Swift ran for 113 yards but his longest run was only 14 yards. Coach Kirby Smart says he'd like to see more explosive plays, including from the running game.
Georgia has excellent big-play potential at running back with Swift, Zamir White, James Cook and Brian Herrien, who missed the Kentucky game with back spasms.
Swift said the best way to take advantage of all that speed in the backfield is to mix in more "outside zone, screens, stuff like that."
The Bulldogs were held to a season-low 4.0 yards per carry in the loss.
Smart said the production qualified as "rush efficiency" by the team's standards, which include average yards gained on each down. The obvious problem was Georgia's four turnovers, including quarterback Jake Fromm's three interceptions.

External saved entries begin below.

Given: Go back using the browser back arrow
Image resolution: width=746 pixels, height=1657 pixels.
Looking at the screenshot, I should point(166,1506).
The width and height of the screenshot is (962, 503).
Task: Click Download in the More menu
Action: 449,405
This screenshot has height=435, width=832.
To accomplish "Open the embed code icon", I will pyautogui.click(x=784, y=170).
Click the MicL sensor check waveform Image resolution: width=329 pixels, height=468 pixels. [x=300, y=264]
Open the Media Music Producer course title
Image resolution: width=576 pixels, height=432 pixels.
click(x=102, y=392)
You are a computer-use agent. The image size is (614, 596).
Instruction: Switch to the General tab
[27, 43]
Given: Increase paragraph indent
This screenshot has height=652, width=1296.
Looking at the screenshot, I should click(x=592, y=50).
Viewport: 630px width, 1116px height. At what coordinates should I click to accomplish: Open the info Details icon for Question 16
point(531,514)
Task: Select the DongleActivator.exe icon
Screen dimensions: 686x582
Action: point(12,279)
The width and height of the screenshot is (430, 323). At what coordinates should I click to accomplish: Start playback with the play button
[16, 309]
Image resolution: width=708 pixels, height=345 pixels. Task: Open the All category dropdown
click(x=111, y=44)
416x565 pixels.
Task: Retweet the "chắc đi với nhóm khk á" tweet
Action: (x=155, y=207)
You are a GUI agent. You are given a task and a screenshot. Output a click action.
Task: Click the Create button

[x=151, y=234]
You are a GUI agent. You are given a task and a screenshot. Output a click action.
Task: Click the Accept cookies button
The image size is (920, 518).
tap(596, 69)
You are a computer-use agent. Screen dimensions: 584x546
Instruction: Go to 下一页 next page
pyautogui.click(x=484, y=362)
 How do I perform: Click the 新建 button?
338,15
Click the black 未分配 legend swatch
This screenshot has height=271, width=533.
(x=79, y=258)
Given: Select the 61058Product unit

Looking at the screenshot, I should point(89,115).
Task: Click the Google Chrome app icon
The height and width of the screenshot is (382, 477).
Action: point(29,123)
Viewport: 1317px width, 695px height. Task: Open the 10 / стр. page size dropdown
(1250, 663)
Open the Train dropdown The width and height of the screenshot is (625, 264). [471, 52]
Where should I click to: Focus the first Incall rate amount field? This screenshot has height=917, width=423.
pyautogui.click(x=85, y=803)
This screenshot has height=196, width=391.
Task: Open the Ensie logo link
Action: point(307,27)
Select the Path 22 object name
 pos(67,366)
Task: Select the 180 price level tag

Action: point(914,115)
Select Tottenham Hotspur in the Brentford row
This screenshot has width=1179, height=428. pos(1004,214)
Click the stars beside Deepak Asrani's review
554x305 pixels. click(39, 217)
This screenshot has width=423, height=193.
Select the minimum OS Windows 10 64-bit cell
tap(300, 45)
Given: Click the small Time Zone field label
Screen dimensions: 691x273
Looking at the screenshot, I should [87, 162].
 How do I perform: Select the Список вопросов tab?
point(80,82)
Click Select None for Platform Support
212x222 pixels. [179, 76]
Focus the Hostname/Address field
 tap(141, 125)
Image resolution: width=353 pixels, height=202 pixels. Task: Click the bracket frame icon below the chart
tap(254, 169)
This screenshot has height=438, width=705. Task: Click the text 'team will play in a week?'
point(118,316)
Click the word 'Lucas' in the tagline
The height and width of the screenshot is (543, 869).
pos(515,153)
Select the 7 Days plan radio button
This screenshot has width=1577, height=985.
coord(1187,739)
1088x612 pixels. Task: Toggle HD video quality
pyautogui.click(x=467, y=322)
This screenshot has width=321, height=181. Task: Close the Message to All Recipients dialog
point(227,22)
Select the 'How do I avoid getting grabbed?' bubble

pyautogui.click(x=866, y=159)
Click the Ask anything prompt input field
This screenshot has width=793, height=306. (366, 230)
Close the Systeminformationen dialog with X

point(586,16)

Asked if he believed Georgia had an efficient running game against South Carolina, Swift said "No, not at all."
Perhaps the biggest surprise was Georgia's inability to wear down the South Carolina defense. The Bulldogs' big offensive line was the biggest reason Georgia outscored its first five opponents 84-17 in the second half.
After the loss to South Carolina, Smart said "They outplayed us up front." He said he wants his players to learn from the loss.
He said Georgia's line has to prove it deserves its billing as perhaps the best in school history.
"I'd love to talk about that, but they've got to do it," Smart said.
Tight end Charlie Woerner said the entire offense must respond to Smart's challenge.
"A challenge is nice," Woerner said. "You definitely want to go out there and continue to prove to our coaches and prove to our fans that we can do what we need to do in the run game, that we can move guys off the ball and create gaps and create holes for our running backs.
"It's definitely a challenge and we'll face the challenge and we'll get better."
Georgia (5-1, 2-1 Southeastern Conference) can still make a third straight trip to the SEC championship game if the offense can recover from the turnovers and below-average run production.
It's also a challenge for first-year offensive coordinator James Coley. Swift said Coley shouldn't be blamed for the Bulldogs' season-low 17 points in the loss.
"I think he's done a good job so far," Swift said.
Woerner said high expectations for the offense can be realized.
"Yeah, we have a very talented offense, very big O line, very mature offense," Woerner said. "We have a lot of mountain left to climb until we're at our best. That's what encouraging about this. We can learn a lot from this loss and continue to get better."